» Task item
Your answer should be the exact lines of the data below from the one containing "This screenshot has width=1024, height=430." through the one containing "the Scene name"; please include nothing else.

» Dataset records
-*-

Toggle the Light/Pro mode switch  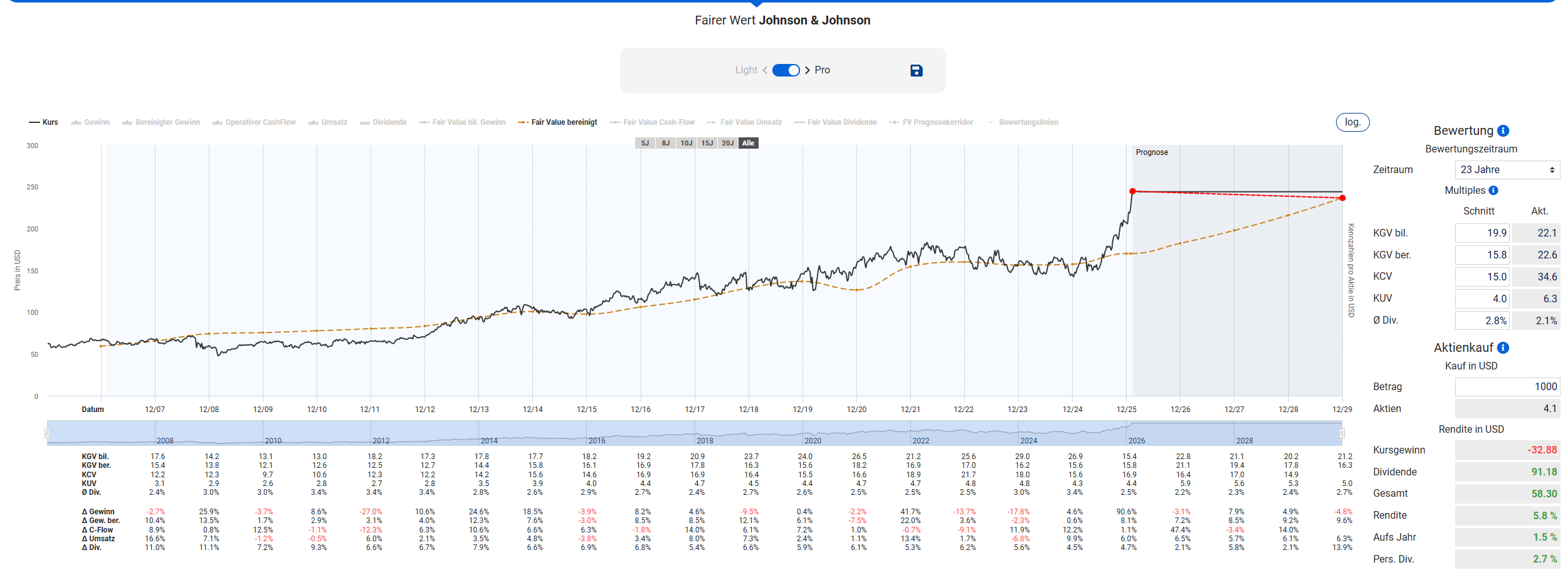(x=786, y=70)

-*-

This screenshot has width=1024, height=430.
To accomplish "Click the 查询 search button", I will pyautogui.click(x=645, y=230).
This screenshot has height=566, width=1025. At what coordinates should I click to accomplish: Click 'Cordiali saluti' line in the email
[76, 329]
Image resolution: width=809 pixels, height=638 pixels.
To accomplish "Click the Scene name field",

-*-

» Expected output
This screenshot has width=1024, height=430.
To accomplish "Click the 查询 search button", I will pyautogui.click(x=645, y=230).
This screenshot has height=566, width=1025. At what coordinates should I click to accomplish: Click 'Cordiali saluti' line in the email
[76, 329]
Image resolution: width=809 pixels, height=638 pixels.
To accomplish "Click the Scene name field",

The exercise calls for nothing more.